Pour l’entrée de Stefan Zweig dans la « Bibliothèque de la Pléiade », juste après que son œuvre vient de tomber dans le domaine public, Gallimard a privilégié le pan littérairement le plus important dans sa production, aussi considérable que diversifiée. Laissant de côté poésie, essais, théâtre, biographies, journal et correspondances, l’équipe réunie par Jean-Pierre Lefebvre a choisi de rassembler ici la fiction (au sens large) de Zweig : soit toutes ses nouvelles et récits - et c’est là qu’il donne son meilleur -, l’unique roman publié de son vivant (Impatience du cœur, ou La pitié dangereuse), ses deux romans inachevés, Ivresse de la métamorphose et Clarissa, ainsi que l’ensemble de ses « miniatures historiques », Grandes heures de l’humanité et Le monde d’hier, son autobiographie nostalgique, achevée quelques mois avant sa mort.

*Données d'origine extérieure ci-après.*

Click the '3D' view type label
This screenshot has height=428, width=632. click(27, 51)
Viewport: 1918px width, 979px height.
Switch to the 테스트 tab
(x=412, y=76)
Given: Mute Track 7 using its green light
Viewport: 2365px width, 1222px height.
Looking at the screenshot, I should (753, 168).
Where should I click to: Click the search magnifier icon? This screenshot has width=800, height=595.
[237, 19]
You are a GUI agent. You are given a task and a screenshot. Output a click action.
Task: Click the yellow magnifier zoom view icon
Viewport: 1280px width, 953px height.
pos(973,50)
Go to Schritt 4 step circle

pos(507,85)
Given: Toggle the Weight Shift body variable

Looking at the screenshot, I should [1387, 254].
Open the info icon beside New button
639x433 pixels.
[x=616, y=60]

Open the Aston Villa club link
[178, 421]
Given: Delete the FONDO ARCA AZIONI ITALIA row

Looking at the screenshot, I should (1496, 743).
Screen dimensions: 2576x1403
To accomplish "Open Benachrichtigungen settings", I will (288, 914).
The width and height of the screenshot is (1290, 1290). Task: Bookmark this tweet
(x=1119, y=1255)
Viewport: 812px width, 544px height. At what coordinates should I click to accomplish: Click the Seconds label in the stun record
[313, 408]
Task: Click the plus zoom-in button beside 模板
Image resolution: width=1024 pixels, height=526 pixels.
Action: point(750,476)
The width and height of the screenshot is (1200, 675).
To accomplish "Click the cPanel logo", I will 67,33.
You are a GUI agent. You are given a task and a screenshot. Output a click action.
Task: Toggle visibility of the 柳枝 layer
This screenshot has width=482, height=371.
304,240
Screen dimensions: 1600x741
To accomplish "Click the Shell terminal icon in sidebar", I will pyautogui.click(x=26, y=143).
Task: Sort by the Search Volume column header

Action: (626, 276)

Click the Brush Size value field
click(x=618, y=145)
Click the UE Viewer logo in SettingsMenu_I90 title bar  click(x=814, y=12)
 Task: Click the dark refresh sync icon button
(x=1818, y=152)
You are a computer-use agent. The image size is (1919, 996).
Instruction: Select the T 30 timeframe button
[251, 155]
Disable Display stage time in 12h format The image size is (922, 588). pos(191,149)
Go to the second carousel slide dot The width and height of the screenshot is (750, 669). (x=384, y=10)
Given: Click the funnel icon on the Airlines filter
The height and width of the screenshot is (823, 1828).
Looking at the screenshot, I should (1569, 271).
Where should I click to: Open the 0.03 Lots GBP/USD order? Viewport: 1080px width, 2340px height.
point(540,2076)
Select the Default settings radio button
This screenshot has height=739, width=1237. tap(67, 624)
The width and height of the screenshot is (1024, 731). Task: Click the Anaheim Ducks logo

Cette édition en deux volumes, la première complète en français, est rigoureusement chronologique, et tous les textes ont été retraduits par une équipe de quatorze traducteurs. « Même si Zweig a fait preuve, dès ses débuts précoces, d’une grande homogénéité stylistique, conclut Jean-Pierre Lefebvre, cette retraduction était indispensable : les traductions d’origine avaient beaucoup vieilli et certains textes avaient été coupés. » Grâce à la « Pléiade », le temps est peut-être venu de lire enfin le meilleur de Stefan Zweig, sans présupposés. J.-C. P.